What's your point? All this means is that you use the right endpoint of each subinterval.

Pick a number n.
Divide the interval [0, 3] into that many subintervals.
Evaluate f at the [STRIKE]left end [/STRIKE] [STRIKE]midpoint[/STRIKE] right end of each subinterval.
Multiply by \Delta x.
Add the n terms.



BTW, it's Riemann.

 

[flyingpig]

What if you want to use left endpoint

 

[Sethric]

Try this:

Riemann Sum

Particularly the difference between right, midpoint, and left.

 

[Mark44]

What if you want to use left endpoint

See post #24.

I really hope that you have finished this problem by now.
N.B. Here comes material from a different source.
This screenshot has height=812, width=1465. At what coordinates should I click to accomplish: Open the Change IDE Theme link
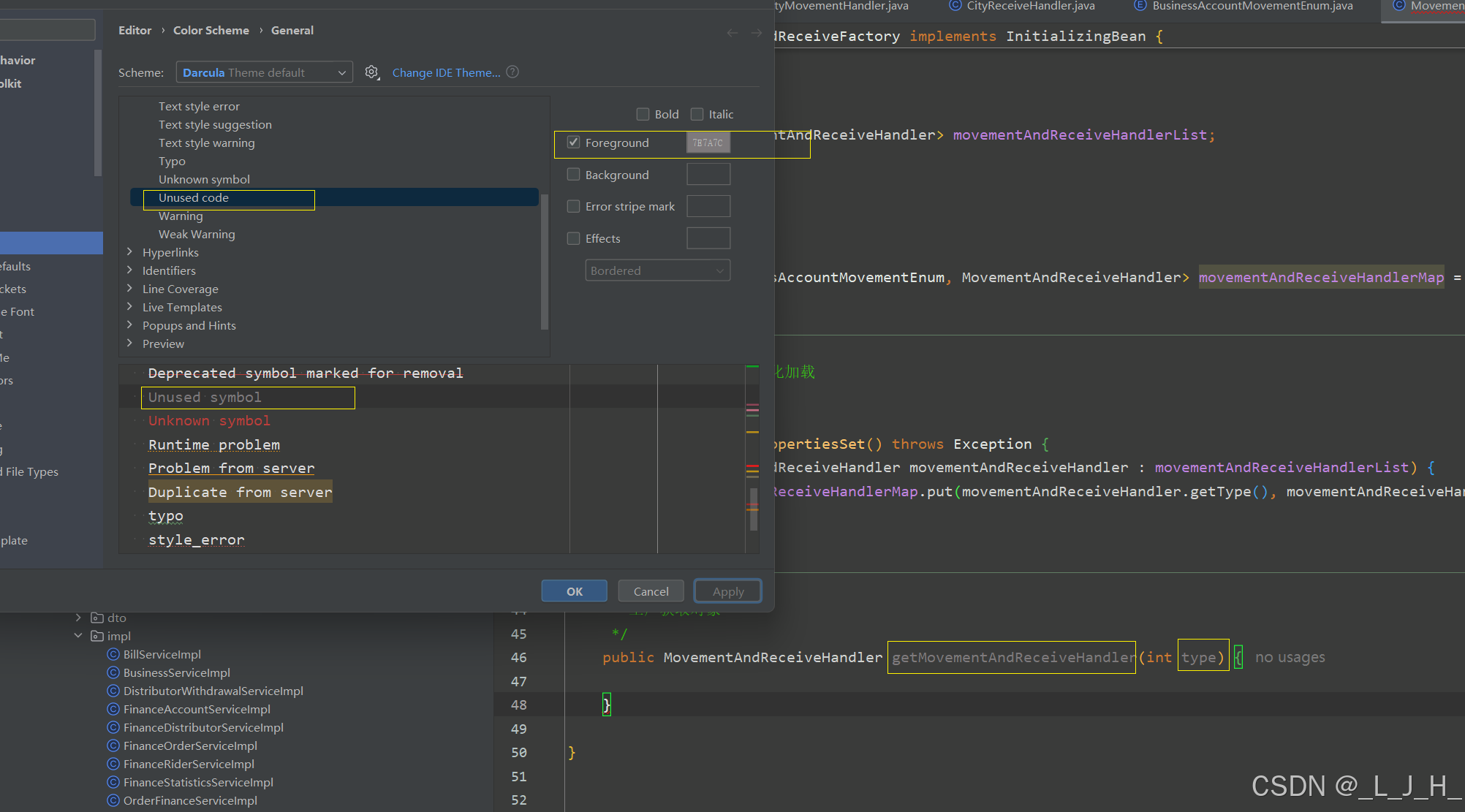(446, 72)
Approximating an integral by a Riemann sum is really nothing more than adding up the areas of a number of (n) rectangles. The rectangles are all \Delta x (= (b - a)/n) in width. For a left Riemann sum, you use the left endpoint of the subinterval to find the height of the rectangle. For a right Riemann sum, you use the right endpoint of the subinterval to find the height of the rectangle. For a midpoint Riemann sum, you use the midpoint of the subinterval to find the height of the rectangle.

To get your approximation, add the areas of the n rectangles. That's all there is to it.